Shaw would give Loewenstein some “gravedigging” bibliographical work to do, causing his long-time secretary, Blanche Patch, to complain that G.B.S. “inflicts the Jew on me.”   Energetic without being efficient, he gave the administrative work of the new society to Eric Batson, and began publishing small snippets of Shaviana from the G.B.S. archives, such as “Mr Shaw Regrets,” a scissors-and-paste piece in the August 1946 American Mercury quoting from Shaw’s color-coded postcards..  Soon Batson called himself General Secretary and began editing a society bulletin, which he renamed The Shavian.   It still goes on, as do the society’s monthly meetings and the annual birthday performances at Ayot St. Lawrence.   In time Barbara Smoker took over as General Secretary and editor, then Tom Evans as editor from 1964.   Evans has now been succeeded by Ivan Wise.   Barry Morse is its current president.  And Evelyn and Anthony Ellis publish its Newsletter.           In America, recognizing the mortality tables, William D. Chase, a Flint, Michigan newspaper editor, did not wait for Shaw’s approval of the founding of the Shaw Society of America in June 1950, but sent him the announcement.   The sage of Ayot was only weeks away from his 94th and last birthday.   Still haunting the premises despite Miss Patch, Loewenstein replied, tipping Chase off that a reply from Shaw was coming.   It came on July 1, 1950.   In it Shaw professed awe at the “illustrious names on the foundation committee.”   He preferred an “Einstein Society” or other alternatives “named after other famous persons much cleverer than I ever was,” but accepted the fact.  “I can only hope,” he closed, “that in other hands Shavianism will be carried so far that future generations will say ‘We agree with your doctrine; but who the devil was Bernard Shaw?’”


The society’s first Bulletin was published in February 1951 with Chase as editor.  With number three it became The Shaw Bulletin, and as of number 5 in May 1954 it was edited by Dan H. Laurence. The society’s meetings were arranged largely by theatrical lawyer David Marshall Holtzmann, the treasurer, and lawyer-bibliophile Maxwell Steinhardt, who arranged for the use of the Grolier Club in New York.   When illness prevented Laurence from continuing, Stanley Weintraub became editor, publishing a centenary issue (number ten) in November 1956.   The Bulletin metamorphosed into The Shaw Review once it began regular publishing via the Penn State Press, and in 1981 became SHAW.  The Annual of Bernard Shaw Studies, edited by Weintraub into 1989 and then by Fred D. Crawford until his death.  Volumes 21 in 2001 and thereafter into 2004 were edited by Gale K. Larson with MaryAnn Crawford.   However, the Society began to fail much earlier with the deaths of its chief New York sponsors, and faded from the scene in the 1970s.

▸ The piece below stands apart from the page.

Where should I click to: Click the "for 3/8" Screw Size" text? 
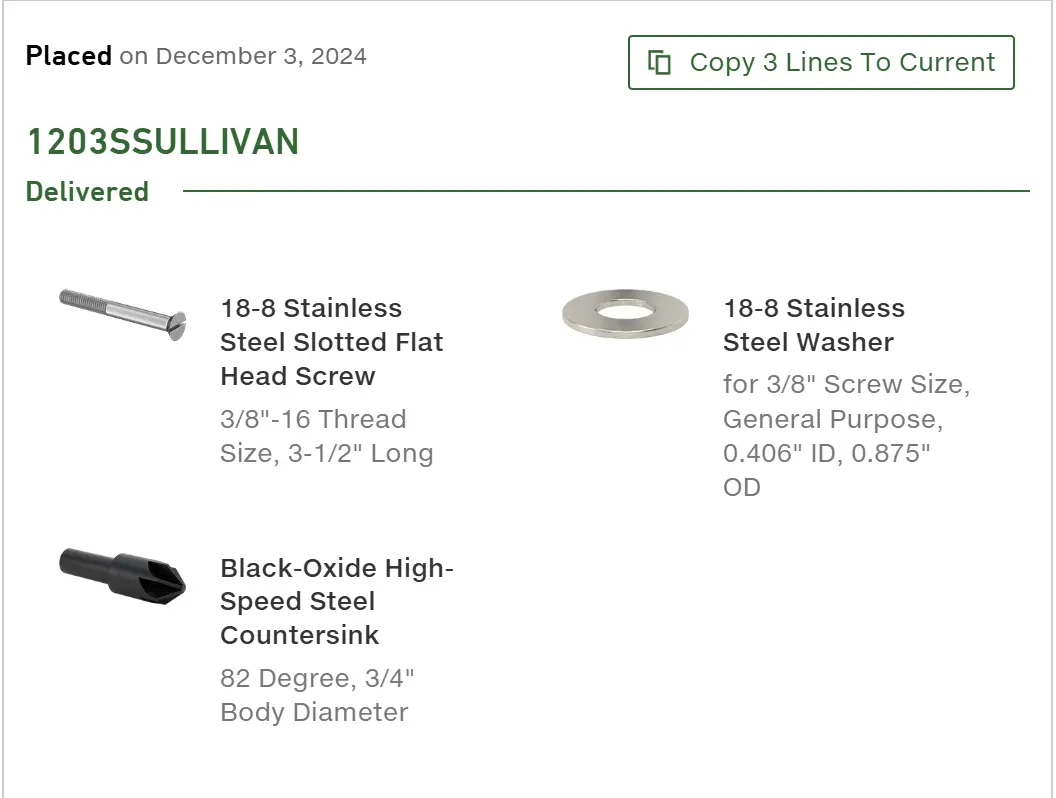(x=846, y=384)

While the Shaw Society of America remained active, a parallel local organization began operation, the Bernard Shaw Society, which originated in 1952 as the New York regional group of the London Shavians.  Its organizer was Vera Scriabine, an immigrant who had long before fled the Bolshevik revolution and who held the first meetings in her Washington Square apartment.   Its organ, The Independent Shavian, begun in 1962, still continues, and its meetings since 1984 have been held in the town house of the American Irish Historical Society.   Its current president is Rhoda Nathan, a professor emerita at Hofstra University, and its secretary is Douglas Laurie at Box 1159 Madison Square Station, New York 10159-1159.  

For a time, primarily in the 1960s, regional Shaw societies flourished in Chicago and Los Angeles, largely dependent upon energetic sponsors, Lois Solomon in Illinois and Eddy Feldman in California.  For many years the California group held an annual vegetarian Shaw birthday dinner with a guest G.B.S. scholar as speaker.   “Bernard Shaw Day” in Chicago also featured a vegetarian luncheon, and a symposium.  

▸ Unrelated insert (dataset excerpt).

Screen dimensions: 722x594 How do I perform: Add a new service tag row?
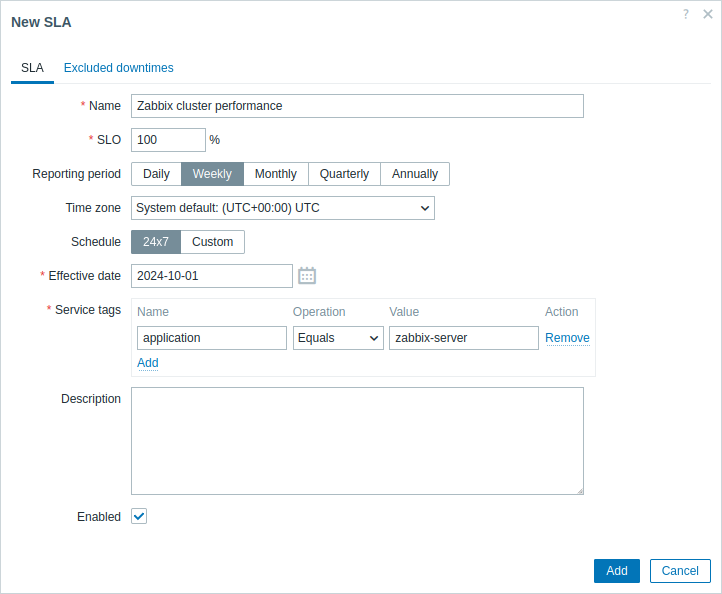click(x=148, y=363)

Other Shaw societies have arisen abroad.  A Shaw Society of Japan holds regular meetings, usually in Tokyo.   A Shaw Society of India founded in 1984 by Vinod Sharma, formerly of the University of Delhi, holds conferences in collaboration with sponsoring Indian universities in various places across the nation.   Given the costs of international travel, it is likely that further such societies will materialize.